**Text to read:**
Hi @oli.m
Like @nirgrahamuk mentioned, the lack of consistency in date format cannot be solved entirely with stringr, and I guess you will still need a consistent date format for your analytics.
I suggest a solution below, with 3 basic scenarios:
- do you have at least one clear dmy format? --> meaning first number in the date is an integer > 12
- do you have at least one clear mdy format? --> meaning second number in the date is an integer > 12
- is it undefined? --> other cases, when each of two 1st numbers in date <= 12, so we don't know which format, I put the mdy format here but you can decide.
My options below don't cover every possible case and some possible wrong entries.
I did the pattern detection row by row pasting all dates, thinking that the person entering b.date for Jasi will use the same format as for a.date.
So these are some "naive" assumptions about your data but when you apply it on your whole dataset, you can take a look at dates that were not parsed right and adapt the code accordingly.

**Material:**
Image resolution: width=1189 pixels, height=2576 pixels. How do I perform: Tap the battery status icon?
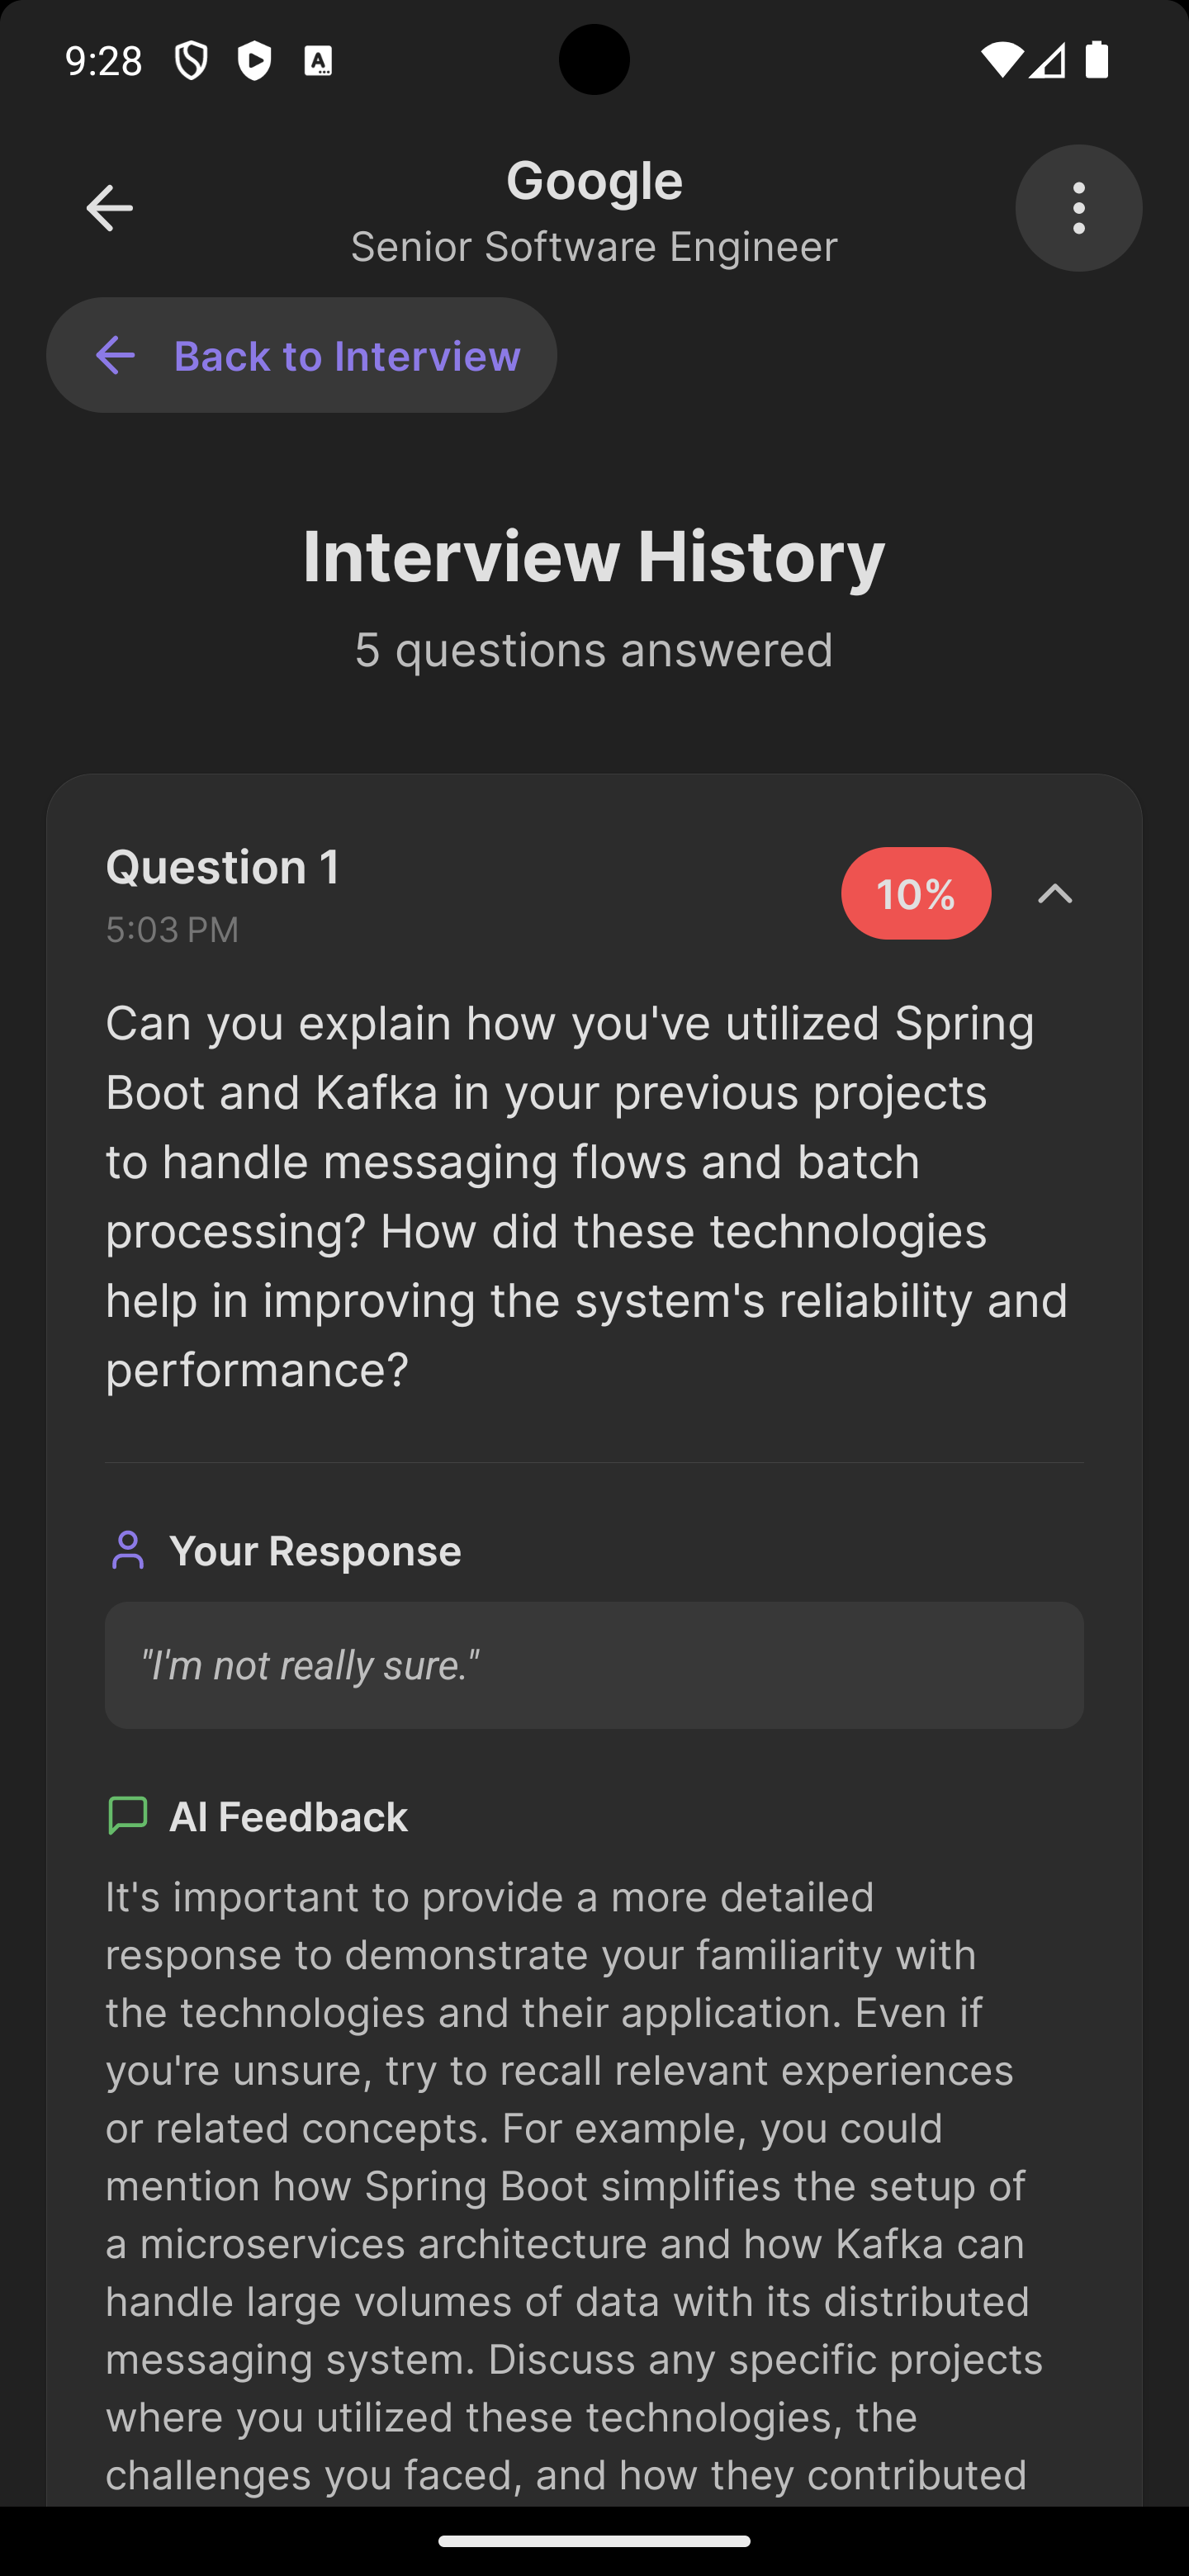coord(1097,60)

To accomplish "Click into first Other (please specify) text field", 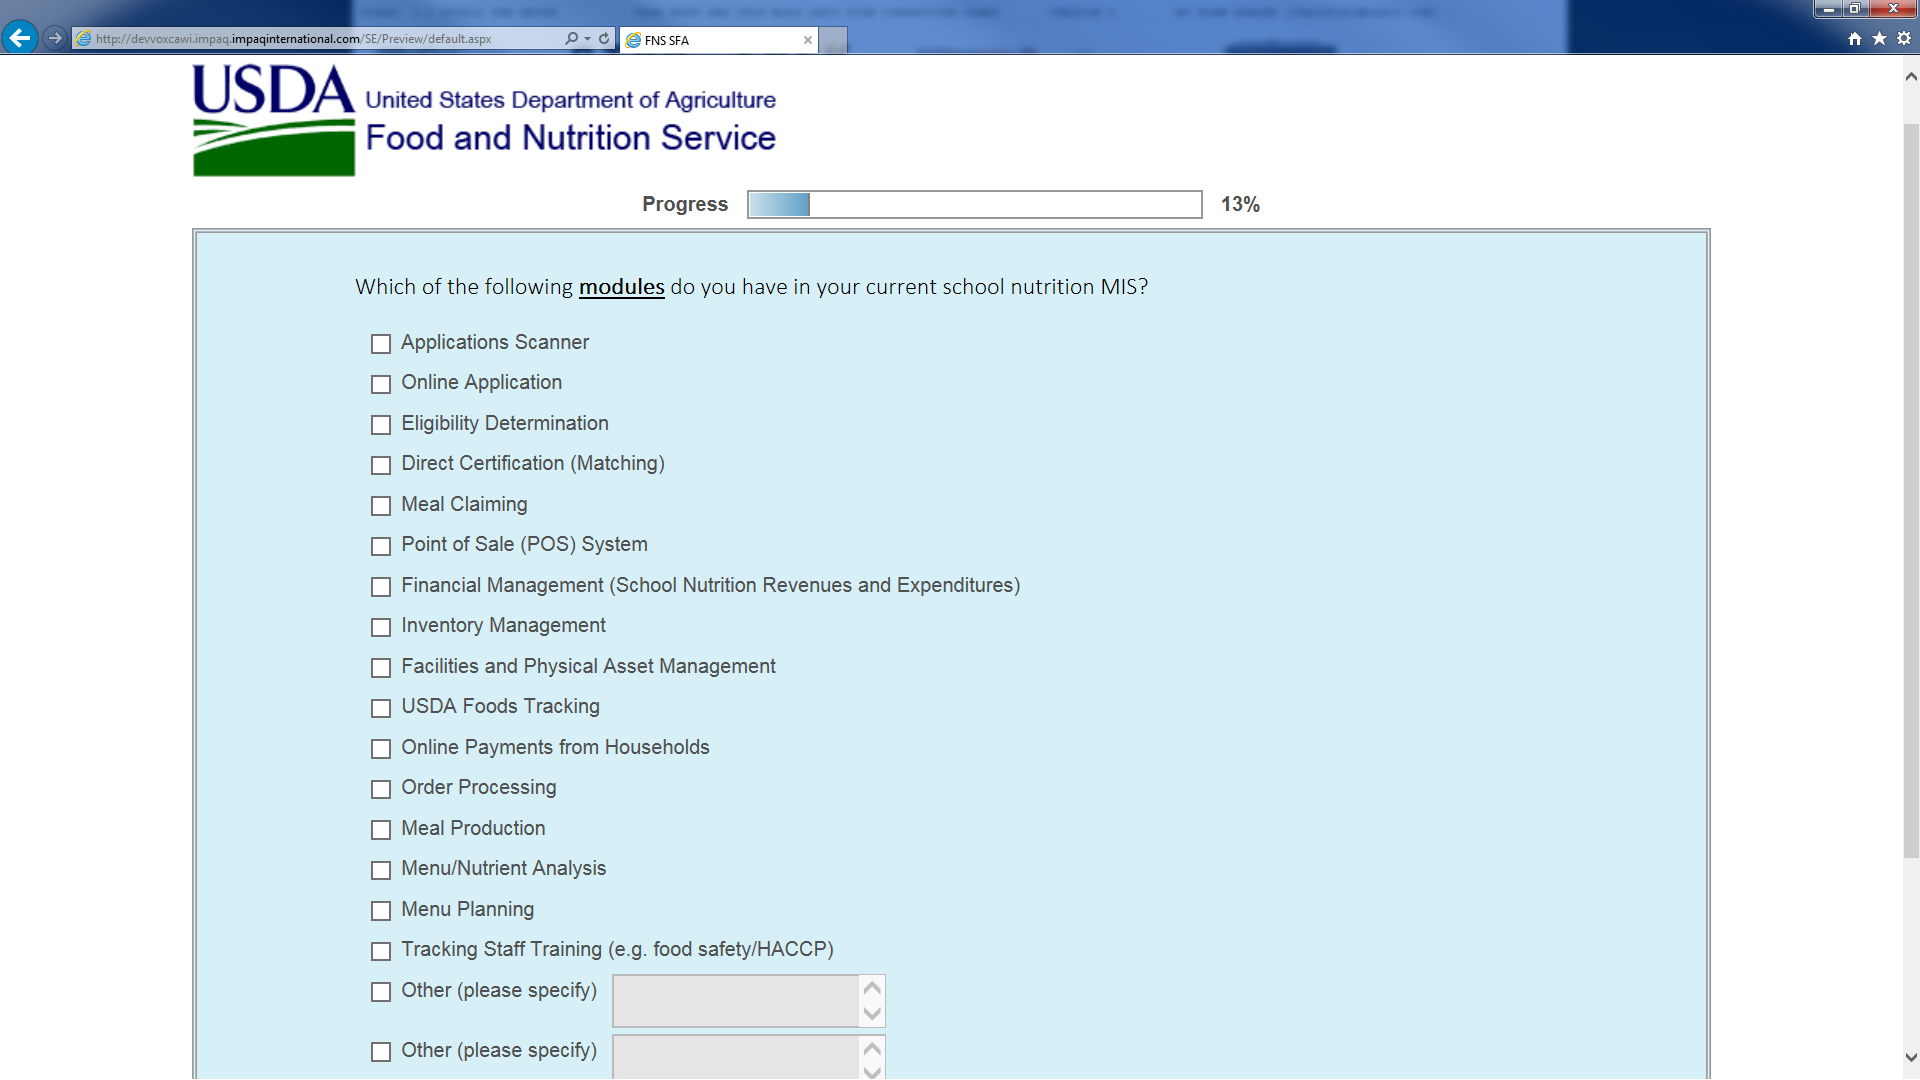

**Work instructions:**
• 1. In the forum reply about date formats, which format does the writer assign to dates whose first two numbers are both 12 or less?
• 2. Carry on the forum reply about date formats, picking up right after its last sentence.
The listing has no connection to the forum reply about date formats.

**Answers to the tasks:**
• 1. The mdy format.

• 2.
library(tidyverse); library(lubridate)
data <- tibble(
name = c("Josh", "Jasi", "Sophie", "Leni"),
b.date = c("1.17.1990", "24.09.1865", "03.12.2000", "10.04.2000"),
a.date = c("4.13.1990", "02.03.1865", "03.04.2000", "11.04.2000"))
data %>%
unite("pasted", grep("dat", names(data), value = TRUE), sep = " ", remove = FALSE) %>%
mutate(across(contains("dat"),
~case_when(
str_detect(pasted, "(^|\\s+)(1[3-9]|[23][0-9])\\.") ~ dmy(.),
str_detect(pasted, "\\.(1[3-9]|[23][0-9])\\.") ~ mdy(.),
TRUE ~ mdy(.)))) %>% select(-pasted) %>%
suppressWarnings()